Ces vers poignants de Kateb Yacine étaient la muse pour choisir le titre du roman Bientôt les vivants, œuvre de la jeune écrivaine Amina Damerdji, publié initialement aux éditions Gallimard, puis rééditée par Barzakh. Lors de son passage à Constantine en ce mois de novembre, elle a présenté et dédicacé son roman dans les locaux de l’Institut français d’Algérie à Constantine. 

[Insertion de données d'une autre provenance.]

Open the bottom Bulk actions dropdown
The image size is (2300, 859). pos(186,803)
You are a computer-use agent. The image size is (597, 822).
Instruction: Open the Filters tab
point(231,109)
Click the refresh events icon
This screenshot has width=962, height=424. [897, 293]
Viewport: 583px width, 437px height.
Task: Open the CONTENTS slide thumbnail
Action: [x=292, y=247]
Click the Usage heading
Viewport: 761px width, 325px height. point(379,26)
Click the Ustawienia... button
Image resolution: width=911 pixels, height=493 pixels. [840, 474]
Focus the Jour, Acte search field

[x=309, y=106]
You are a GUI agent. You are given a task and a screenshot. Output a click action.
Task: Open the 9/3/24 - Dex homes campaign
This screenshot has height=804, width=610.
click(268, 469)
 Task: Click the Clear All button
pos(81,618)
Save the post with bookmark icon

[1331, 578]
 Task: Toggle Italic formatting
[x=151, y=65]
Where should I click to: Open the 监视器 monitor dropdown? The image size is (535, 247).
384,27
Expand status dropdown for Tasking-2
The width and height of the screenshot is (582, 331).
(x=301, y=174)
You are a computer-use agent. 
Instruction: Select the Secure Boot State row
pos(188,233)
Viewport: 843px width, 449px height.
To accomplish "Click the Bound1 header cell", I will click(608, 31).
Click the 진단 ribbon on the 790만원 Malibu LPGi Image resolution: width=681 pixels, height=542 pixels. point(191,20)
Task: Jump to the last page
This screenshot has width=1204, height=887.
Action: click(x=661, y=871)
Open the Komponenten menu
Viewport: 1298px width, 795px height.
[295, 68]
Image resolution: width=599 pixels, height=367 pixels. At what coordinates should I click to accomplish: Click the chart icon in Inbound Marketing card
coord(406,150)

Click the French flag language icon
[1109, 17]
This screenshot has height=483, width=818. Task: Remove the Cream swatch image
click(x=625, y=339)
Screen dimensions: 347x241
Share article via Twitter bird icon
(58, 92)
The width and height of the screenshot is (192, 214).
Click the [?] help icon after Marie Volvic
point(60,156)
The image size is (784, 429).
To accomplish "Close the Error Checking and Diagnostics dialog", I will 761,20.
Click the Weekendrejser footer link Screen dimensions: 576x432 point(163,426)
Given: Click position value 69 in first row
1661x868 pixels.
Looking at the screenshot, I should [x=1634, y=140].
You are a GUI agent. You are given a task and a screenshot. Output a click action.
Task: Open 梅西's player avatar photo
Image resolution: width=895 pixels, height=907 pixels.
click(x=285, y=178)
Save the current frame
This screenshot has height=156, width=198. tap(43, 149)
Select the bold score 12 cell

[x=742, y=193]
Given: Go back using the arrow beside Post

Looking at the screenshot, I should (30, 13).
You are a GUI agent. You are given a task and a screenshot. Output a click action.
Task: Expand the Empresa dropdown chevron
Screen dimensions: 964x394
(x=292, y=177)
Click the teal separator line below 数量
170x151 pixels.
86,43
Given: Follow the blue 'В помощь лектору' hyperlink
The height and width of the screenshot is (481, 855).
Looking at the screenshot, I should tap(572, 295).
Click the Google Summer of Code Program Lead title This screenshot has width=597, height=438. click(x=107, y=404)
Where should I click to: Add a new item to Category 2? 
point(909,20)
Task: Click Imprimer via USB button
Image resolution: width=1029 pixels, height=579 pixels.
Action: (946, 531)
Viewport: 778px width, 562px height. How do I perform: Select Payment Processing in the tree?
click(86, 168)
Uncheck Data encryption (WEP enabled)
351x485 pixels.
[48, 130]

Dans une atmosphère empreinte de convivialité, bien que marquée par une certaine réserve de l’audience, l’auteure a partagé les coulisses de son œuvre avec un public captivé. Avant d’ouvrir le débat, elle a esquissé les grandes lignes de son récit, une plongée saisissante dans l’Algérie des années 1990, une décennie tourmentée par les prémices de la répression, les fractures idéologiques et la montée en puissance du mouvement islamiste. Au cœur de ce roman d’environ 280 pages se trouve Selma, une jeune fille des faubourgs d’Alger, qui, dans un monde en déliquescence, trouve refuge dans sa passion pour l’équitation. Dédiée au dressage d’un cheval redouté de tous, elle puise dans cette relation avec l’animal et la nature une force inébranlable pour résister aux affres de la violence environnante. L’histoire culmine avec le massacre de Sidi Youcef en 1997, un événement tragique qui ancre l’œuvre dans une réalité sombre, tout en célébrant la résilience et l’humanité. La décennie noire, toile de fond du roman, a suscité un vif intérêt parmi des participants. Certains ont toutefois exprimé une critique, estimant que cette période est devenue une thématique récurrente, voire une «mode» dans la littérature contemporaine algérienne. A ces observations, Amina Damerdji a répondu avec nuance, expliquant que ce choix narratif était profondément enraciné dans son vécu personnel et familial.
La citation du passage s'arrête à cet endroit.